Operators and control structures that expect booleans in Ruby will take any kind of object and use it. There are two cases, false and nil are falsy so they will behave as if it was a real false boolean value (ie. if nil will go to the else piece), and the other case is everything else is truthy.

Empty strings, arrays, hashes, 0, they will all be assumed to be true values. Every single object that is not false or nil is assumed to be true when used in control structures and boolean operators, doesn’t matter what the object is.

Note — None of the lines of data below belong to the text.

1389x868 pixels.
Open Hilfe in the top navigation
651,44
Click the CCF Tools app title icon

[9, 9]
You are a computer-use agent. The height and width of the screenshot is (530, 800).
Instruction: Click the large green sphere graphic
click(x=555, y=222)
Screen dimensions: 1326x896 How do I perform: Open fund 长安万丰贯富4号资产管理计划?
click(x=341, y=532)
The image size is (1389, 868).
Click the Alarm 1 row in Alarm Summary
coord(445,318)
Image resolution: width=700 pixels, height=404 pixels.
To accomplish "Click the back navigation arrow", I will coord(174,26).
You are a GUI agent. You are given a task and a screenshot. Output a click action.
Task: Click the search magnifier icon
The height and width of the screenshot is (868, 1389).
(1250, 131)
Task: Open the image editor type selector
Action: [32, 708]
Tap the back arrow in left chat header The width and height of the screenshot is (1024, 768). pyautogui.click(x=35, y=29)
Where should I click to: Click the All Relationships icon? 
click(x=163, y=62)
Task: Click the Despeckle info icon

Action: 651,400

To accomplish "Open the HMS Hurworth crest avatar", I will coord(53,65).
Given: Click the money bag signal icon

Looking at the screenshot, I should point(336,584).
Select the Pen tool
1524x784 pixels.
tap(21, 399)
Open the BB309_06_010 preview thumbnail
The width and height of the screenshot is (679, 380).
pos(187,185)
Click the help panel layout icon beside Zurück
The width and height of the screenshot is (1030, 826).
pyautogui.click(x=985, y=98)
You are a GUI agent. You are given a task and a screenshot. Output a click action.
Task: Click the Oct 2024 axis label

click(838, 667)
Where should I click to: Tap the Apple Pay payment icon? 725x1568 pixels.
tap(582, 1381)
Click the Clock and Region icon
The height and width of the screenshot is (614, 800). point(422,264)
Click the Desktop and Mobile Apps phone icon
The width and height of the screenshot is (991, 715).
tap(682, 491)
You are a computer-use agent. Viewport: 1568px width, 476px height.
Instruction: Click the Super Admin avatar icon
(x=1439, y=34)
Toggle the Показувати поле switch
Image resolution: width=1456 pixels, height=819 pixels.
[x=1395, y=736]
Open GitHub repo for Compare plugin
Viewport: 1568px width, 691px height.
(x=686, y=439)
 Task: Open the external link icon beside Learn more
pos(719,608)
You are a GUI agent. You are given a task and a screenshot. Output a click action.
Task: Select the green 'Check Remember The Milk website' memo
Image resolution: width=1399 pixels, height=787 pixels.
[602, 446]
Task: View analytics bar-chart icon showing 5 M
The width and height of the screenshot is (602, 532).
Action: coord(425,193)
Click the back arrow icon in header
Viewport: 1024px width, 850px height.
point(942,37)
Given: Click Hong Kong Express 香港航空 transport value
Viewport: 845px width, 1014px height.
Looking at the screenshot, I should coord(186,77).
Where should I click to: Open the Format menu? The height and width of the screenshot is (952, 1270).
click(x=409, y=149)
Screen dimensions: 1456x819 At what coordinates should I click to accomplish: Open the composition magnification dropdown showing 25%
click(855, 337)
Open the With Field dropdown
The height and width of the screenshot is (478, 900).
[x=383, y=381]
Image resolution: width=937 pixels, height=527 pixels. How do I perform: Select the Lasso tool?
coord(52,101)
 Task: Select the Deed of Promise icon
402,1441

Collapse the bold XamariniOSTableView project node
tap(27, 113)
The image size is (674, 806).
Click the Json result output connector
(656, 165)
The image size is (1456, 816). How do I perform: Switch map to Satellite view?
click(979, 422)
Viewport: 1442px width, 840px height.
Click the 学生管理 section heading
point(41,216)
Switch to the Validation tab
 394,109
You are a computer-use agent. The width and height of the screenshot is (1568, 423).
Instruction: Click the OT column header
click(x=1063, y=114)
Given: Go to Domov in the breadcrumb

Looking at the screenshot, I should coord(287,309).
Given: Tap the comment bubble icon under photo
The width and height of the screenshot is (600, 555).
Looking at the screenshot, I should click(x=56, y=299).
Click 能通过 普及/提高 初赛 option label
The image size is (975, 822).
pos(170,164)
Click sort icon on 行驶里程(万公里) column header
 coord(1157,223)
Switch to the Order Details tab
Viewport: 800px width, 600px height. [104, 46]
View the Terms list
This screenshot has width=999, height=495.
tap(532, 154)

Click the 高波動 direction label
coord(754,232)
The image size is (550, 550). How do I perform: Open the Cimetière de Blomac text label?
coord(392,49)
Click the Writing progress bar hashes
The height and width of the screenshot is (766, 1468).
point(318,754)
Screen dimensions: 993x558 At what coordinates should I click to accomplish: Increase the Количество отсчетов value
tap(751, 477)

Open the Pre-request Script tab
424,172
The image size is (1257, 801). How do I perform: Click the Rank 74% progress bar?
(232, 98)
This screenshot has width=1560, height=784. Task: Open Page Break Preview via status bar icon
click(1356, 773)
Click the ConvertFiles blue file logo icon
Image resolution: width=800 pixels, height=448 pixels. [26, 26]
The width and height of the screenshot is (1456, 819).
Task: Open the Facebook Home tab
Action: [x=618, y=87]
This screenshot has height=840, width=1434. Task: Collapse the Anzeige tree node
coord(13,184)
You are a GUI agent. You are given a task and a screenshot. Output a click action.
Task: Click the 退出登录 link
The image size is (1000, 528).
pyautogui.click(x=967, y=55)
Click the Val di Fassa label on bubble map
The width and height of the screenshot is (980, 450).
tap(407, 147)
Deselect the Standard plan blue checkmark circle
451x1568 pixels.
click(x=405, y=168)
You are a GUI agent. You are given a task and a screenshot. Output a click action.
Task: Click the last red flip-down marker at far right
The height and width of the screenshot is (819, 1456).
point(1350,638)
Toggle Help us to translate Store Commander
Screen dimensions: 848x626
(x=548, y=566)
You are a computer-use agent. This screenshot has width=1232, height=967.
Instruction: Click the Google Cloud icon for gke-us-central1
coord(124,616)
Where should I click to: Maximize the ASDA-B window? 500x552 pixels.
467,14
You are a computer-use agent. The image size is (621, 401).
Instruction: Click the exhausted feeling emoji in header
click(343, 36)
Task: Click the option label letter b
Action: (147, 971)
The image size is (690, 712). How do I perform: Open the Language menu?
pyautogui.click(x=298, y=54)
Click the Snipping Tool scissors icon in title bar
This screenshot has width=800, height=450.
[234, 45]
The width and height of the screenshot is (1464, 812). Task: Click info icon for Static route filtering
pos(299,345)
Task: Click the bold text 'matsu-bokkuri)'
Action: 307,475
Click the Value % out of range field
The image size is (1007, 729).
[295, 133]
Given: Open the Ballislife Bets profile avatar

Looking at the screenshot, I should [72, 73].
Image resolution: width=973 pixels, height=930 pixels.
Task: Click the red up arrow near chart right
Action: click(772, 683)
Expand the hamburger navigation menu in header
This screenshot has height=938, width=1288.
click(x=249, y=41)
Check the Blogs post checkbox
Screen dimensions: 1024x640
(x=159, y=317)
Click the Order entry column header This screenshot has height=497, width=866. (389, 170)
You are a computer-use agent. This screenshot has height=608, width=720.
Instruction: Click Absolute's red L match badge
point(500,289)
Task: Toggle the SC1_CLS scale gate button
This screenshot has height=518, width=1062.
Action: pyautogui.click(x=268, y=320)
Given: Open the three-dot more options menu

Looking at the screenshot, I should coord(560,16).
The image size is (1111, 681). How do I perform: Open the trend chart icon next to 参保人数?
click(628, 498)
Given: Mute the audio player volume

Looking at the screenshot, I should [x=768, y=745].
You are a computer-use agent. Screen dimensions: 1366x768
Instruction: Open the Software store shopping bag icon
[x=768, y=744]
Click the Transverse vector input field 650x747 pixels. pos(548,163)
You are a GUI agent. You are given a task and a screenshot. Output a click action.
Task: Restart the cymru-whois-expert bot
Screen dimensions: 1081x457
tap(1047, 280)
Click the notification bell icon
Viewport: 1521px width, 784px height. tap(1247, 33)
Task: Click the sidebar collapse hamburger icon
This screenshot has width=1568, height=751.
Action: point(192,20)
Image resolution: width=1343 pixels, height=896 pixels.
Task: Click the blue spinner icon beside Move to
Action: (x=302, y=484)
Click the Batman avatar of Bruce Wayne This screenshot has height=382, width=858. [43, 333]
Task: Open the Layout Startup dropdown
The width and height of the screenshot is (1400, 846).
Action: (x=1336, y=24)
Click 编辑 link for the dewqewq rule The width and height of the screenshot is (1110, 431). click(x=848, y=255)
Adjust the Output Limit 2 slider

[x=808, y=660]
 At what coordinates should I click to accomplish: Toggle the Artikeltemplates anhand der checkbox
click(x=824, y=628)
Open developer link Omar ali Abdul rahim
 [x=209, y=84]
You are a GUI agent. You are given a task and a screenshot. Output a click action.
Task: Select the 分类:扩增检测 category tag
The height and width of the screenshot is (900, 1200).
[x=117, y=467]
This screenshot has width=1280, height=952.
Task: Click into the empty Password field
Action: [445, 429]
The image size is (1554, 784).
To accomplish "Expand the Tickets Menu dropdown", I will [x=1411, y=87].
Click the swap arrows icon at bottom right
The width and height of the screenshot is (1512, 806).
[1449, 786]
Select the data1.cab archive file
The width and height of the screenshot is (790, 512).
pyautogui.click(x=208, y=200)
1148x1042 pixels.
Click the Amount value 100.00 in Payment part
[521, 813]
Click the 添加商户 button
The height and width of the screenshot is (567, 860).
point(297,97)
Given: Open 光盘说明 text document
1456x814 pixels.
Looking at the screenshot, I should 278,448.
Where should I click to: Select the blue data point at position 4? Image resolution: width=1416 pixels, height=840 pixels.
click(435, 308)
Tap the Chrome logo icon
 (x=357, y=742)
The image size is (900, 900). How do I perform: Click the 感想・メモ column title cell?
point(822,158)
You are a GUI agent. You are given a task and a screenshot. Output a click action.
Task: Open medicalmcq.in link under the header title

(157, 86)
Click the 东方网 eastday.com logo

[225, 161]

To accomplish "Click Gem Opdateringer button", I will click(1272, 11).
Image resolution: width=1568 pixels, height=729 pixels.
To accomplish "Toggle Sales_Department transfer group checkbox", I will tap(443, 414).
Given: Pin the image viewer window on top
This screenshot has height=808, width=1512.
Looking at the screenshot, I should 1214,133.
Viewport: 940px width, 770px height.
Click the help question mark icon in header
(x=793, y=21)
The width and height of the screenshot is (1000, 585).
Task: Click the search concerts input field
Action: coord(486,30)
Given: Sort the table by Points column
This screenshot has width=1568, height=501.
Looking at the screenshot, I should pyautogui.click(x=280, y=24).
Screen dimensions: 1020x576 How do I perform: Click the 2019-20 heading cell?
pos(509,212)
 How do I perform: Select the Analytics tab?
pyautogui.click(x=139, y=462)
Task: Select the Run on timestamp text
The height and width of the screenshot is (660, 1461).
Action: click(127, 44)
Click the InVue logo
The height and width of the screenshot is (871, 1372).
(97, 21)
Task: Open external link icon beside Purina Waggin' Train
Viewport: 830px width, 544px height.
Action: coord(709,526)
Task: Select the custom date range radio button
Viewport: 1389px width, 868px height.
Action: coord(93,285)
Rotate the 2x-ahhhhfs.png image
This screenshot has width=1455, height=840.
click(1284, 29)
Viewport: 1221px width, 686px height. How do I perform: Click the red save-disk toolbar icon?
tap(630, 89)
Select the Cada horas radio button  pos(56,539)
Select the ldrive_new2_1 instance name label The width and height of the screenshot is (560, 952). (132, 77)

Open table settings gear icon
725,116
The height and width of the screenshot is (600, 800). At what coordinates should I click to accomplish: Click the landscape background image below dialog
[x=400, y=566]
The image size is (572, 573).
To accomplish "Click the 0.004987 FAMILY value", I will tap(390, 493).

This leads to some interesting developments when using boolean operators in Ruby, for instance:

2.1.0 :001 > false || nil
 => nil

Boolean operators in Ruby will not return a boolean, but the last expression that was evaluated by the operator and this is both good a bad. Good, because it lets you write terse statements like the elvis operator:

2.1.0 :003 > me ||= 10
 => 10

This is equivalent to me = me || 10.

And bad because if you actually need something to always be a boolean (maybe you are turning this value to JSON or something else) you need to add a bit more code:

2.1.0 :005 > !!(10 && [])
 => true

Without this, the result of executing that && operation would be [] (the empty array).

Don’t trust magic

The main takeaway I had from all this is that you don’t need magic. Think once, twice, three, four, ten times before you implement one of those implicit conversion methods in your objects, because you never know when it will be called and how this could change the behavior of your system.

If you’re not 100% sure you actually need it, just don’t use it. Stick to the explicit conversion methods, where you know what’s going on and what is going to happen instead of letting your code fly away and your objects be magically transformed into something else.